Le lendemain, Shawn Beauvais-MacDonald entre en contact avec nous par Telegram et nous échangeons avec lui une soixantaine de messages en quelques jours.

« Les hommes blancs sont mis de côté en faveur des gens racisés et même des femmes », se plaint M. Beauvais-MacDonald dans un message déplorant l’existence de politiques de discrimination positive au sein d’entreprises.

« On recherche des gens de bonne foi, de bon caractère, qui ont des liens avec cette terre, qui voient la valeur du Canada et qui veulent se battre pour [le pays] », précise le chef de division.

« Un message d’unité »

« On veut accueillir les Canadiens français dans notre organisation. Mon but est de propager un message d’unité », ajoute-t-il, spécifiant que Second Sons a des ressources pour recruter des membres « de souche canadienne-française » dans leur langue.

Plus de 4000 personnes suivent les activités de Second Sons Canada sur Telegram. « On a des centaines de personnes à travers le pays. Ce sont surtout des pères de famille », assure Shawn Beauvais-MacDonald.

Pour passer à l’étape finale, le candidat doit cependant signer un accord de confidentialité (voir autre texte). Un engagement mensuel de 20 $ est aussi requis pour soutenir les activités du club.

Phase finale : la rencontre

Mais avant toute chose, Shawn Beauvais-MacDonald veut nous rencontrer en personne dans un lieu public, mais surtout pas au parc du Mont-Royal ou au parc La Fontaine, des lieux qu’il juge « répandus de sales gauchistes », lance-t-il.

« J’ai fait l’erreur, il y a quelques semaines, de me balader au Mont-Royal pour parler à une recrue, dit-il. Je suis un homme infâme et notoire dans les milieux nationalistes ; ce n’est pas la meilleure chose de se mettre dans une foule. »

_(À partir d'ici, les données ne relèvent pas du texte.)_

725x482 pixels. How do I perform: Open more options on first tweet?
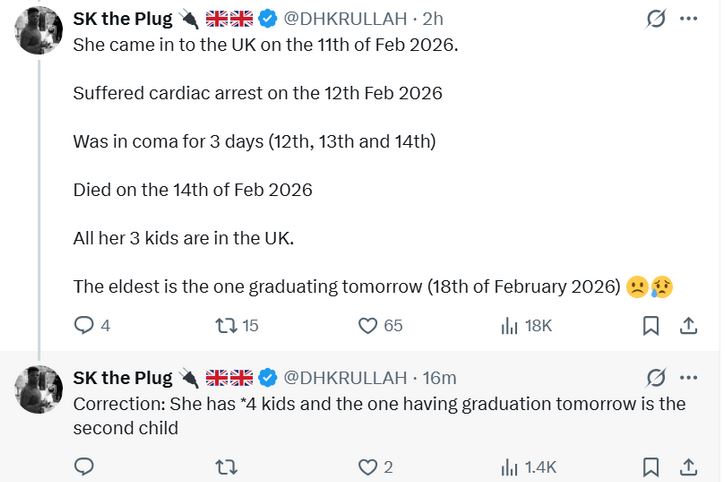pyautogui.click(x=688, y=19)
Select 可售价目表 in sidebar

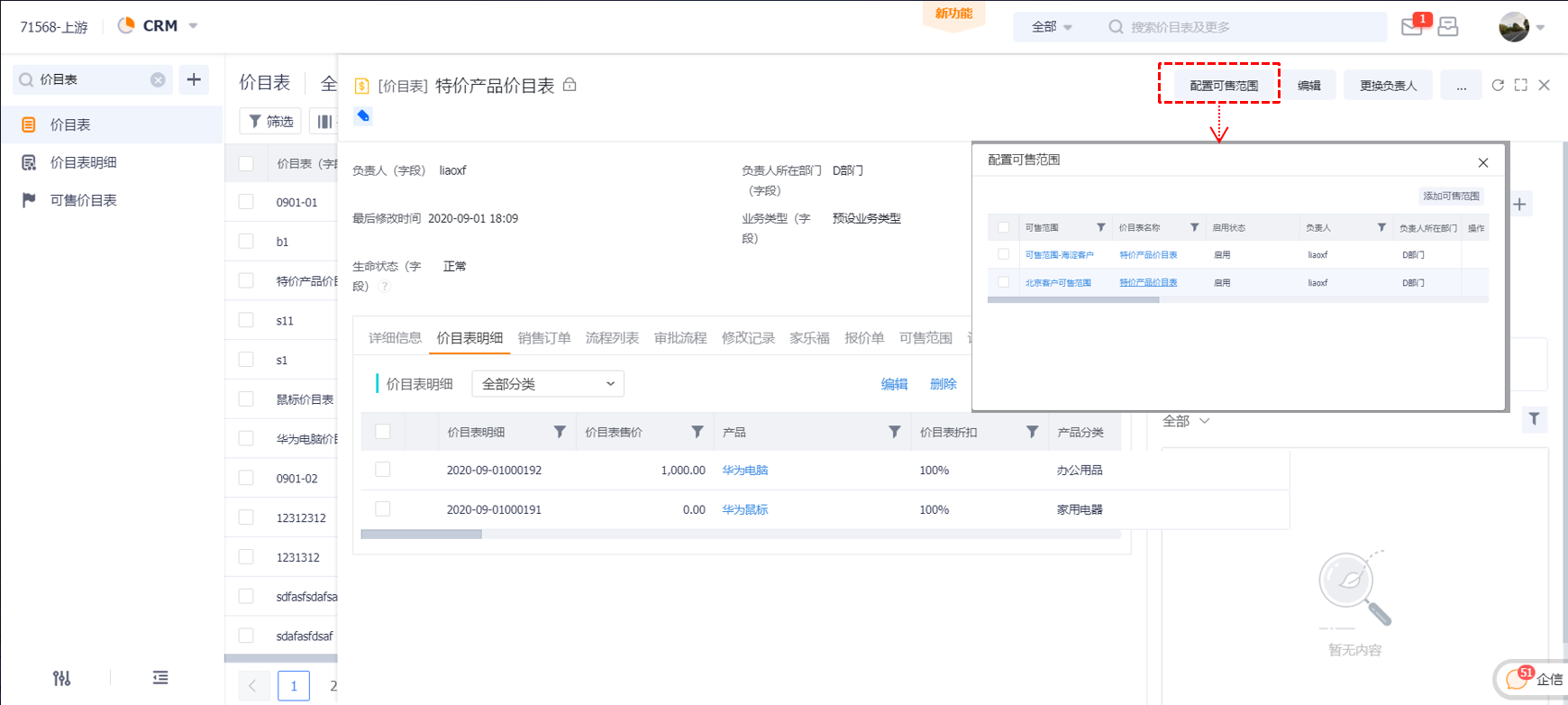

Nous finissons par nous entendre sur l’endroit. Ce sera au Vieux-Port de Montréal. « On peut se balader le long du port et apprendre à se connaître. Tu peux poser toutes les questions que tu as, et te sentir sécurisé pour partager l’opinion que tu ne partages pas avec les tiens », promet M. Beauvais-MacDonald.

Cette rencontre n’aura finalement jamais lieu. La Presse a finalement pris la décision de mettre fin aux échanges et de ne pas se rendre au lieu de rendez-vous.